• Directions for this task
Could you reproduce the passage below on estimating vblank timestamps in full, word for word?

• Document section
One generic way to reinitialize would be to calculate elapsed time  
since last known vblank timestamp from the computed vblank count  
"diff" by multiplying the count with the known duration of the video  
refresh interval. In that case, an accurate estimate of  
glXGetMscRateOML would be important, so a ringbuffer with samples  
would probably help.

Here is another proposal that i would love to see in Linux:

A good method to find the accurate time of the last vblank  
immediately, irrespective of possible delays in irq dispatching, is  
to use the current scanout position of the crtc as a high resolution  
clock that counts time since start of the vertical blank interval.  
Afaik basically all GPU's have a register that allows to read out the  
currently scanned out scanline. If the exact duration of a video  
refresh interval 'refreshduration' is known by measurement, the  
current 'scanline' is known by a register read, the total height of  
the display vtotal is known, and one has a timestamp of current  
system time tsystem from do_gettimeofday(), one can conceptually  
implement this pseudo-code:

scanline = dev->driver->getscanline(dev, crtc);
tsystem = do_gettimeofday(...);
tvblank = tsystem - refreshduration * (scanline / vtotal);

(One has to measure scanline relative to the first line inside the  
vblank area though, and the math might be a bit more complex, due to  
the lack of floating point arithmetic in the kernel?).

• Extracted data
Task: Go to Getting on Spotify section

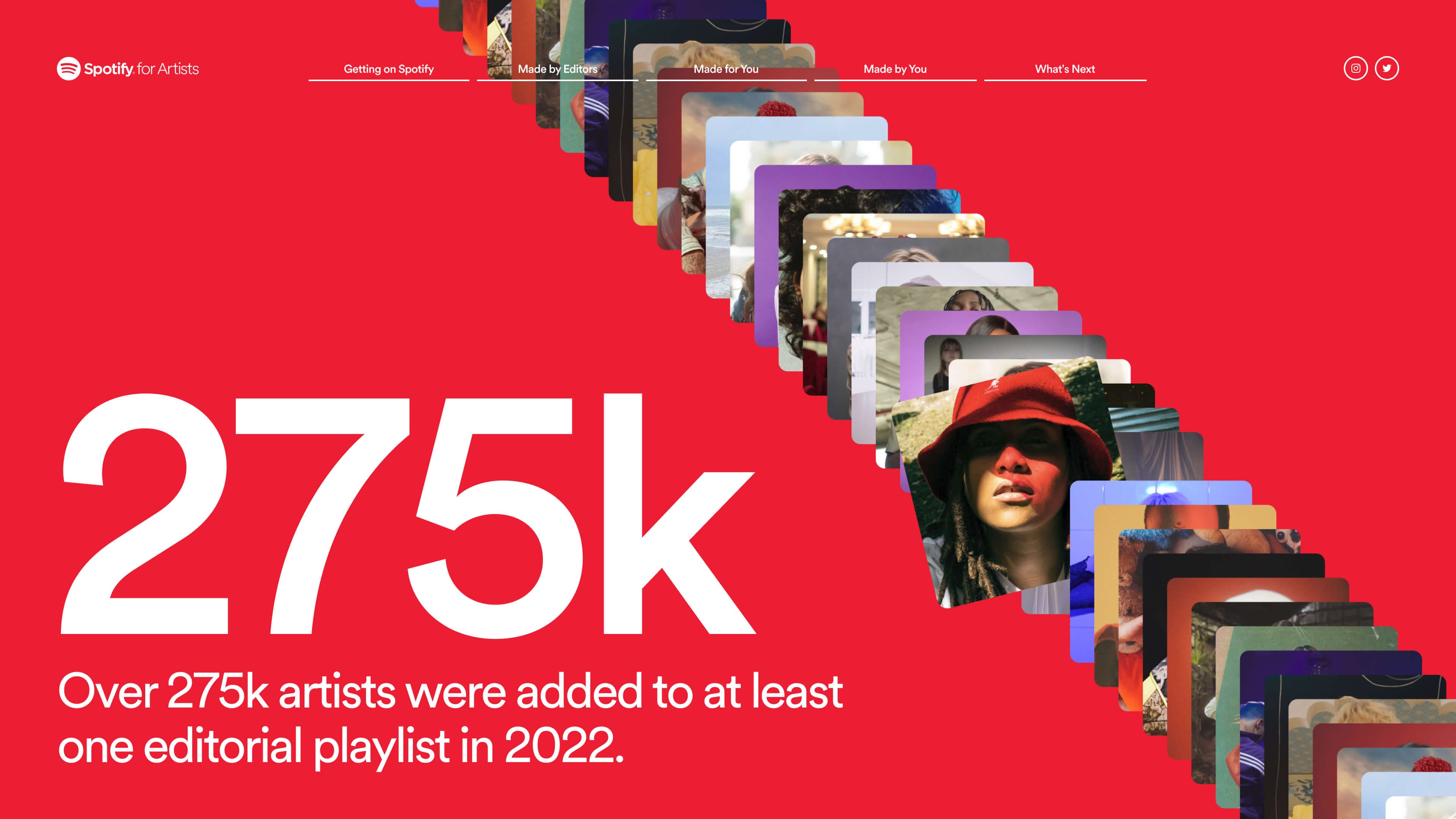Action: click(389, 69)
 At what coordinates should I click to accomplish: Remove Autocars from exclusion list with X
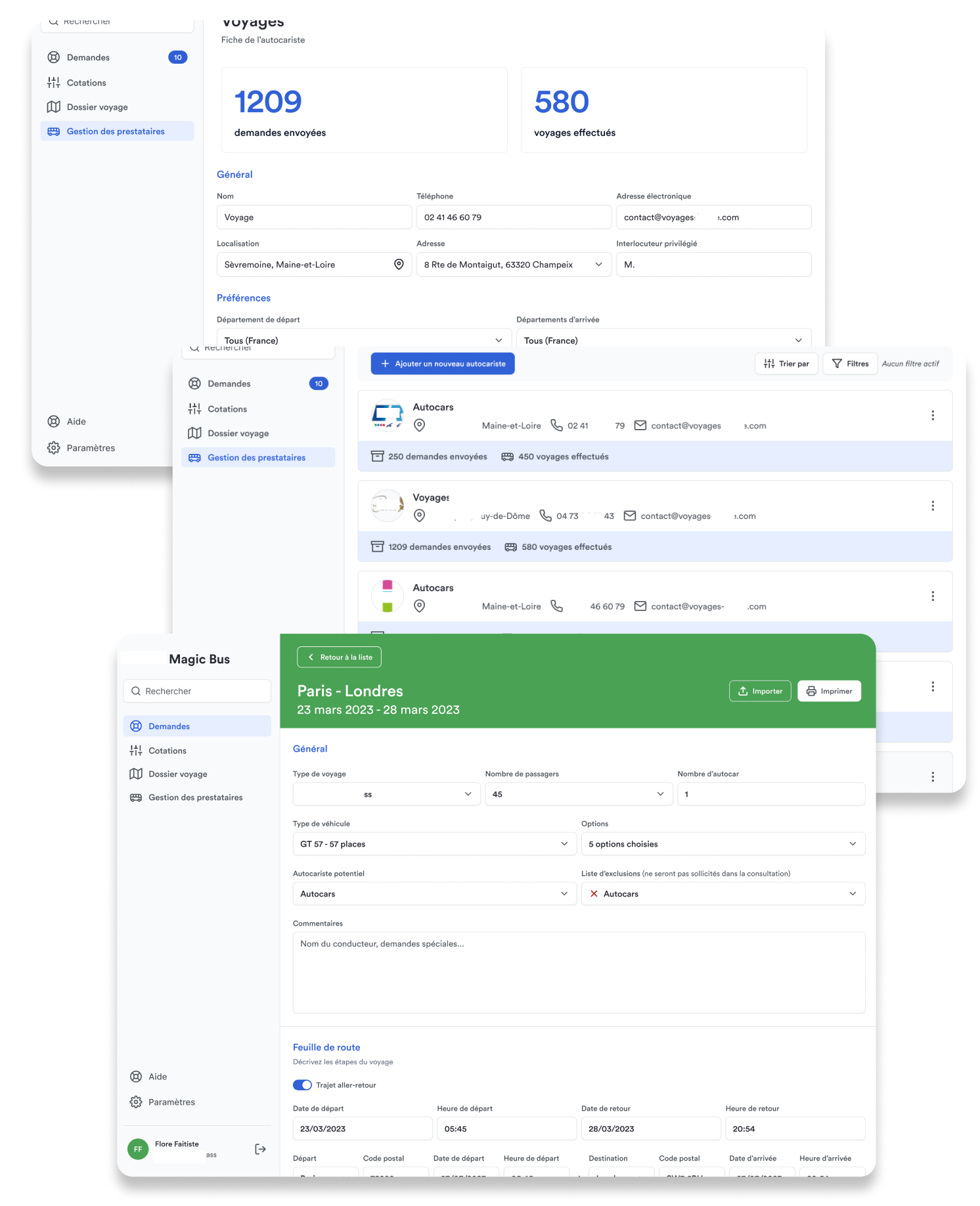(x=594, y=894)
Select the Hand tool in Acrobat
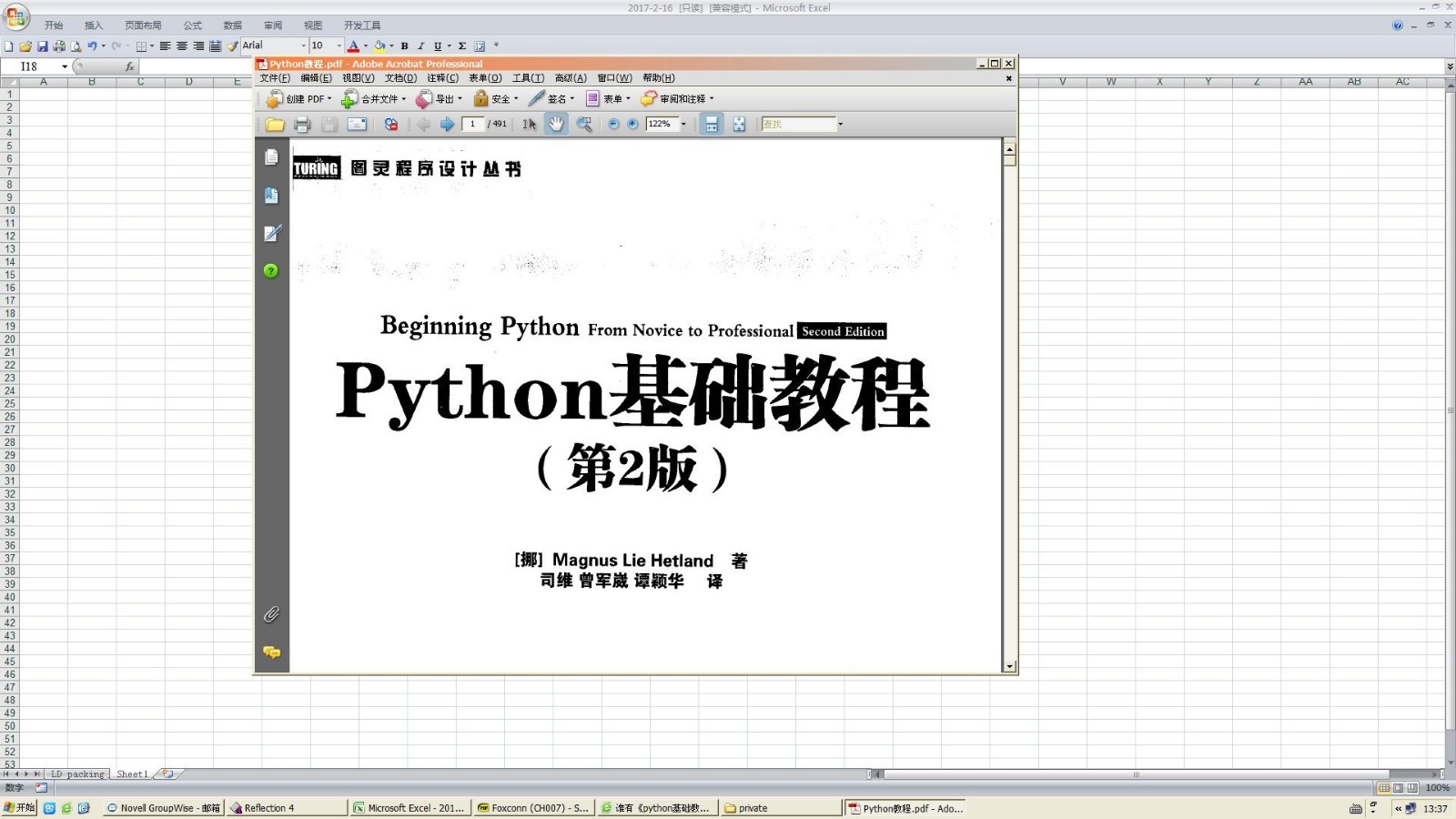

• Result of the task
One generic way to reinitialize would be to calculate elapsed time  
since last known vblank timestamp from the computed vblank count  
"diff" by multiplying the count with the known duration of the video  
refresh interval. In that case, an accurate estimate of  
glXGetMscRateOML would be important, so a ringbuffer with samples  
would probably help.

Here is another proposal that i would love to see in Linux:

A good method to find the accurate time of the last vblank  
immediately, irrespective of possible delays in irq dispatching, is  
to use the current scanout position of the crtc as a high resolution  
clock that counts time since start of the vertical blank interval.  
Afaik basically all GPU's have a register that allows to read out the  
currently scanned out scanline. If the exact duration of a video  
refresh interval 'refreshduration' is known by measurement, the  
current 'scanline' is known by a register read, the total height of  
the display vtotal is known, and one has a timestamp of current  
system time tsystem from do_gettimeofday(), one can conceptually  
implement this pseudo-code:

scanline = dev->driver->getscanline(dev, crtc);
tsystem = do_gettimeofday(...);
tvblank = tsystem - refreshduration * (scanline / vtotal);

(One has to measure scanline relative to the first line inside the  
vblank area though, and the math might be a bit more complex, due to  
the lack of floating point arithmetic in the kernel?).